The rough process is described in the following figure. We employ a two-level approach.
Instead of directly optimizing the whole molecule pool, we first cluster the available molecules
using k-means and select promising clusters using a Multiarmed-Bandit.
In each iteration we select the most rewarding cluster and only then select the molecule with the
highest score according to bayesian optimization.
The Multiarmed-Bandit selection can be seen as a coarse pruning of the input space, focusing on regions
where promising ligands have been observed.
chembl203 | 4UNN |
Install the required python packages
conda env create -f environment.yml
We use smina for docking.
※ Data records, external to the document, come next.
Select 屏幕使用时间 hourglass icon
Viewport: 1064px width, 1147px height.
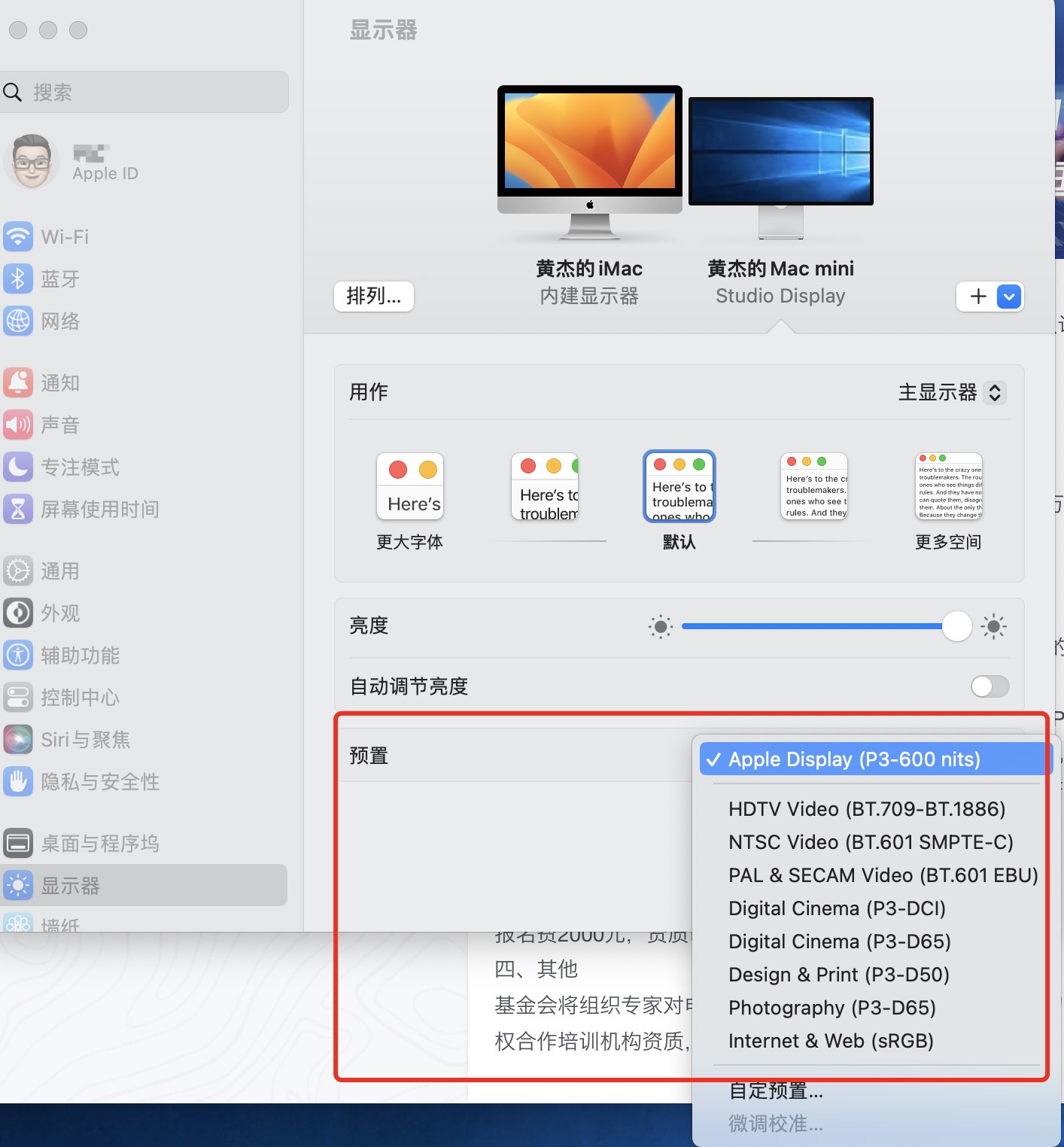click(x=18, y=510)
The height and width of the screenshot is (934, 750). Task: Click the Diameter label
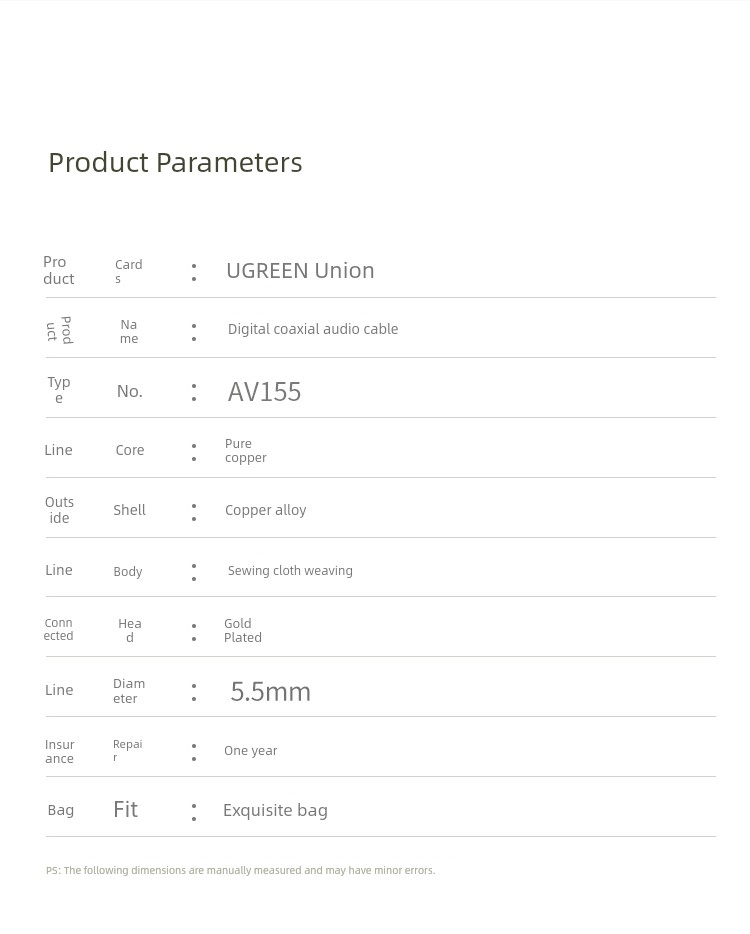129,691
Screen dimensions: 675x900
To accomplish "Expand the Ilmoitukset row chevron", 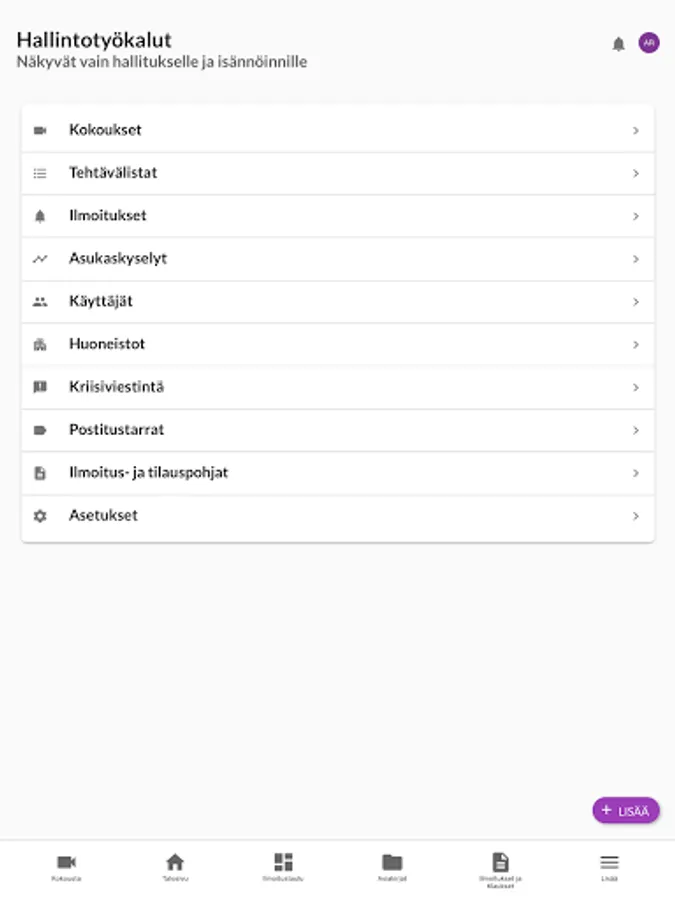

For receptor preparation install ADFR suite in a suitable place e.g. "~/.local/share"
cd $HOME/.local/share \
&& wget -O ADFRsuite.tar.gz https://ccsb.scripps.edu/adfr/download/1038/ \
&& tar -xzvf ADFRsuite.tar.gz \
&& cd ADFRsuite_* \
&& echo "Y" | ./install.sh -d . -c 0 \
&& cd .. \
&& rm -rf ADFRsuite.tar.gz
&& ln -s $HOME/.local/share/ADFRsuite_x86_64Linux_1.0/bin/prepare_receptor $HOME/.local/bin
Similarly, to install smina itself:
cd $HOME/.local/share \
&& wget -O smina https://sourceforge.net/projects/smina/files/smina.static/download \
&& chmod +x smina \
&& mv smina ../bin/
Alternatively, build the provided docker image.
docker build --build-arg USER_ID=$UID --build-arg USER_NAME=$(id -n) -t protein_ligand:base -f Dockerfile .
Optionally install development packages:
conda install --file dev_requirements.txt
pre-commit install
Bayesian optimization can either be run on a dataset with precalculated docking scores or in an online fashion, docking ligands using smina in each iteration.
More information about running can be found in the commandline interface.
Also, checkout scripts/compare_and_analyze.sh
.
export PYTHONPATH=$PYTHONPATH:.
conda run -n protein_ligand python experiments/run.py --help
The results will be stored in a sqlite database. When docking online, sdf files will be stored in the user defined output directory. Each file contains the SMILES string of the ligand md5 encoded, to avoid possible issues with the special characters appearing in the SMILES notation.
The data
directory contains preprocessed files for the 5 proteins in ChEMBL with
the most recorded IC50 activity values, as well as the 10k and HTS collections from
David Graff's publication
Accelerating high-throughput virtual screening through molecular pool-based active learning.